Questions about getopt() (Linux)

491 views
Skip to first unread message

Kenny McCormack

unread,
Jul 8, 2008, 6:25:22 AM7/8/08
to
1) Is it documented anywhere that you have to reset optind to 0 in order
to use getopt again (i.e., to use it more than once in a single program) ?
Observation: I've discovered this on my own at least twice now, the hard way.

2) Is it documented anywhere how/that getopt silently ignores the 0
element of the passed argv[] array? It is obvious, of course, why it
does this, but it is a catch point if you build up your own argv, rather
than just pass it the one supplied to main().

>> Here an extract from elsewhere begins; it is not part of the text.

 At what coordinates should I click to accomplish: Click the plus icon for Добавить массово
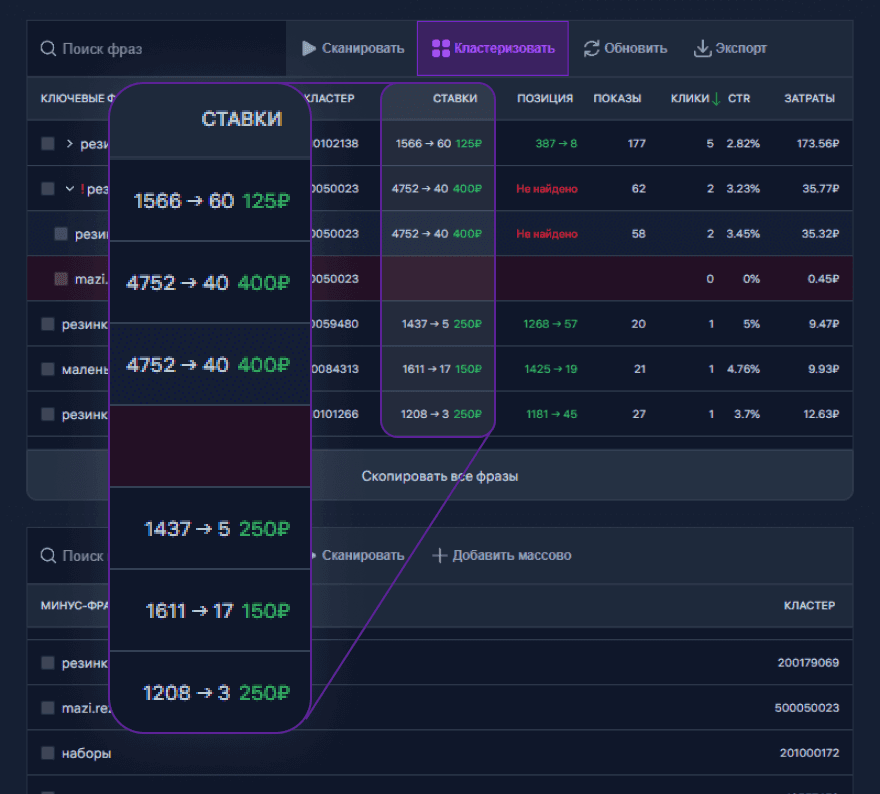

Observation: Obviously, I think the answer to both of the above
questions is "no" - at least I could find nothing on them. I'm curious
also as to how well known/understood these limitations are.

Geoff Clare

unread,
Jul 8, 2008, 8:49:02 AM7/8/08
to
Kenny McCormack wrote:

> 1) Is it documented anywhere that you have to reset optind to 0 in order
> to use getopt again (i.e., to use it more than once in a single program) ?
> Observation: I've discovered this on my own at least twice now, the hard way.
>
> 2) Is it documented anywhere how/that getopt silently ignores the 0
> element of the passed argv[] array? It is obvious, of course, why it
> does this, but it is a catch point if you build up your own argv, rather
> than just pass it the one supplied to main().

POSIX/SUS says:

"The variable optind is the index of the next element of the
argv[] vector to be processed. It shall be initialized to 1 by the
system, and getopt() shall update it when it finishes with each
element of argv[]."

This would seem to provide the answer both your questions.

You can get access to the on-line HTML version of POSIX.1-2001/SUSv3
at http://www.unix.org/version3/online.html

--
Geoff Clare <net...@gclare.org.uk>

Thomas E. Dickey

unread,
Jul 8, 2008, 11:19:36 AM7/8/08
to
Geoff Clare <ge...@clare.see-my-signature.invalid> wrote:
> Kenny McCormack wrote:
>
>> 1) Is it documented anywhere that you have to reset optind to 0 in order
>> to use getopt again (i.e., to use it more than once in a single program) ?
>> Observation: I've discovered this on my own at least twice now, the hard way.
>>
>> 2) Is it documented anywhere how/that getopt silently ignores the 0
>> element of the passed argv[] array? It is obvious, of course, why it
>> does this, but it is a catch point if you build up your own argv, rather
>> than just pass it the one supplied to main().
>
> POSIX/SUS says:
>
> "The variable optind is the index of the next element of the
> argv[] vector to be processed. It shall be initialized to 1 by the
> system, and getopt() shall update it when it finishes with each
> element of argv[]."
>
> This would seem to provide the answer both your questions.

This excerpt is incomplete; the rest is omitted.